Notebooking
One of the best ways for a student
to understand a topic is to write about it. Students
must comprehend the material, restructure the
new information, and then share their new understanding. Writing to Learn is much more than
an accumulation of report writing; it helps students
think and learn carefully and completely. Writing
assignments are about creating both ideas and
learning.
Writing to Learn
The Heart of Wisdom Unit Studies focus on Writing to Learn. During writing assignments, students
learn how to assess information and determine
its appropriateness, to evaluate and compare,
analyze and discern, add their own feelings, organize
information, and communicate conclusions. Through
these processes, students learn to manage and
use information to solve problems, interrelate
knowledge, and effectively communicate learning
outcomes. Students develop excellence in achievement
by producing the required quality assignments;
they develop diligence by continually practicing
clarity, accuracy, relevance, prioritizing, consistency,
depth, and breadth through writing activities. Charlotte Mason's narration methods
for younger children involve telling back
favorite stories read by parents.

In later years,
students progress to reading passages and telling
back in verbal or written form what they
have learned. Talking it out, whether aloud or
on paper, helps students think. Often teachers use writing as
a way of testing. They use it to find out what
students already know, rather than as a way of
encouraging them to learn. But the active processes
of seeking information, compiling notes, and evaluating,
analyzing, and organizing content, as well as
the processes of personal reflection, choosing
and constructing words, and expressing ideas in
writing, are valuable learning tools which students
will use the rest of their lives.
Catherine Copley explains in The
Writer's Complex:
Writing provides food
for thoughtit enables you to knead small,
half-baked words and sentences into great big
loaves of satisfying thought that then lead to
more thoughts. Developing ideas involves getting
some ideasin whatever formonto paper
or screen so you can see them, return to them,
explore them, question them, share them, clarify
them, change them, and grow them. It really is
almost like growing plants or kneading bread and
waiting for the results: plant the seed, start
the process, and then let your mind, including
your unconscious, take over. Go to sleep and let
your dreaming continue to develop your ideas.

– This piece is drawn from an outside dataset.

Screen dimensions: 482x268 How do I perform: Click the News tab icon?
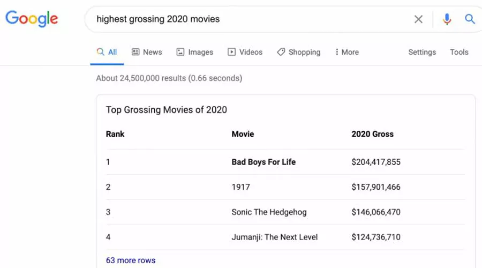(x=135, y=52)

Humans were born to think; it's almost impossible
to stop us. Writing helps us to bring all that
activity into consciousness, helps to clarify
and direct our thinking, and generate more thinking.
Writing, thinking, and learning are part of the
same process.2
Writing
Summaries/ A Narration Method
Several
activities in Heart of Wisdom recommend the student
to read passages (particularly Bible passages)
and write a summary. This is an excellent way
to tell how well people understand something they
have read. This method is almost always required
preparation for deeper thinking, and is an important
tool for research writing. Adding summary writing
to a study routine will increase the students
ability to understand and remember what has been
read. Knowing how to write a summary
is an essential skill for studying and writing
in college. A good summary captures the essence
of a piece of writing in your own words and indicates
the degree to which you understand what you have
read.
Writing summaries helps you understand your
sources, reduces your reliance on the words of
others, and helps integrate the ideas and information
of others into your own thinking.
As with most
writing, the length of your summary is determined
by its purpose and audience. To write a concise, accurate summary
means you first achieve basic understanding of
the material you have read and then carefully
paraphrase the selection. One reading will not,
in all likelihood, enable you to write a good
summary. Using reading strategies including previewing,
skimming, and scanning, read your material several
times, locating the main idea in each paragraph.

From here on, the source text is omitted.